To determine how much cost savings our cluster of RDBs can make we will deploy the stack and simulate a day in the market.
t3 instances were used here for simplicity.
Their small sizes meant the clusters could scale in and out to demonstrate cost savings without using a huge amount of data.
In reality they can incur a significant amount of excess costs due to their burstable performance.
For production systems fixed cost instances like
i3 should really be used.
First we just want to see the cluster in action so we can see how it behaves.
To do this we will run the cluster with
In the Auto Scaling the RDB section above, data is distributed evenly throughout the day. This will not be the case in most of our systems as data volumes will be highly concentrated between market open and close.

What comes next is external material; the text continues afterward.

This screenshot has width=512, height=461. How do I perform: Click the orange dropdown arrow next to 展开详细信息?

To simulate this as closely as possible we will generate data following the distribution below.
Figure 2.1: Simulation data volume distribution
In this simulation we will aim to send in 6GB of data of mock trade and quote data.
The peak data volume will be almost 1GB of data per hour (15% of the daily data) .

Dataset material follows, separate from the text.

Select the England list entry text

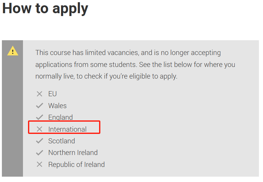click(x=60, y=118)
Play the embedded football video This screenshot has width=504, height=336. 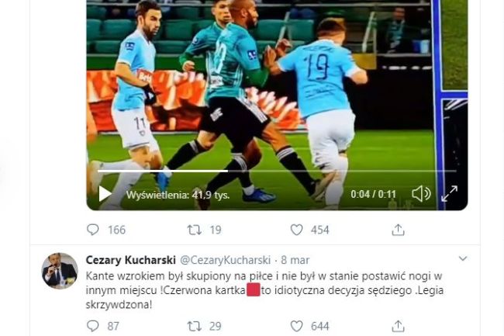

t3a.micro instances only have 1GB of RAM so we should see the cluster scaling out quite quickly while markets are open.
The behavior of the cluster was monitored using Cloudwatch metrics.
Each RDB server published the results of the Linux
First we will take a look at the total capacity of the cluster throughout the day.
Figure 2.2: Total memory capacity of the t3a.micro cluster – Cloudwatch Metrics
As expected we can see the number of servers stayed at one until the market opened. The RDBs then started to receive data and the cluster scaled up to eight instances. At end-of-day the data was flushed from memory and all but the live server was terminated. So the capacity was reduced back to 1GB and the cycle continued the day after.
Plotting the memory usage of each server we see that the rates at which they rose were higher in the middle of the day when the data volumes were highest.
Figure 2.3: Memory usage of each of the t3a.micro servers – Cloudwatch Metrics
Focusing on just two of the servers we can see the relationship between the live server and the one it eventually launches.
Figure 2.4: Scaling thresholds of t3a.micro servers – Cloudwatch Metrics
At 60% memory usage the live server increased the ASG’s
DesiredCapacity and launched the new server.
We can see the new server then waited for about twenty minutes until the live RDB reached the roll threshold of 80%.
The live server then unsubscribed from the tickerplant and the next server took over.
Now that we can see the cluster working as expected we can take a look at its cost-efficiency. More specifically, how much of the computing resources we provisioned did we actually use. To do that we can take a look at the capacity of the cluster versus its memory usage.
Figure 2.5: T3a.micro cluster’s total memory capacity vs total memory usage – Cloudwatch Metrics
We can see from the graph above that the cluster’s capacity follows the demand line quite closely. As we pay per GB of RAM we use, the capacity line can be taken as the cost of the cluster. The gap between it and the usage line is where the cluster can make savings.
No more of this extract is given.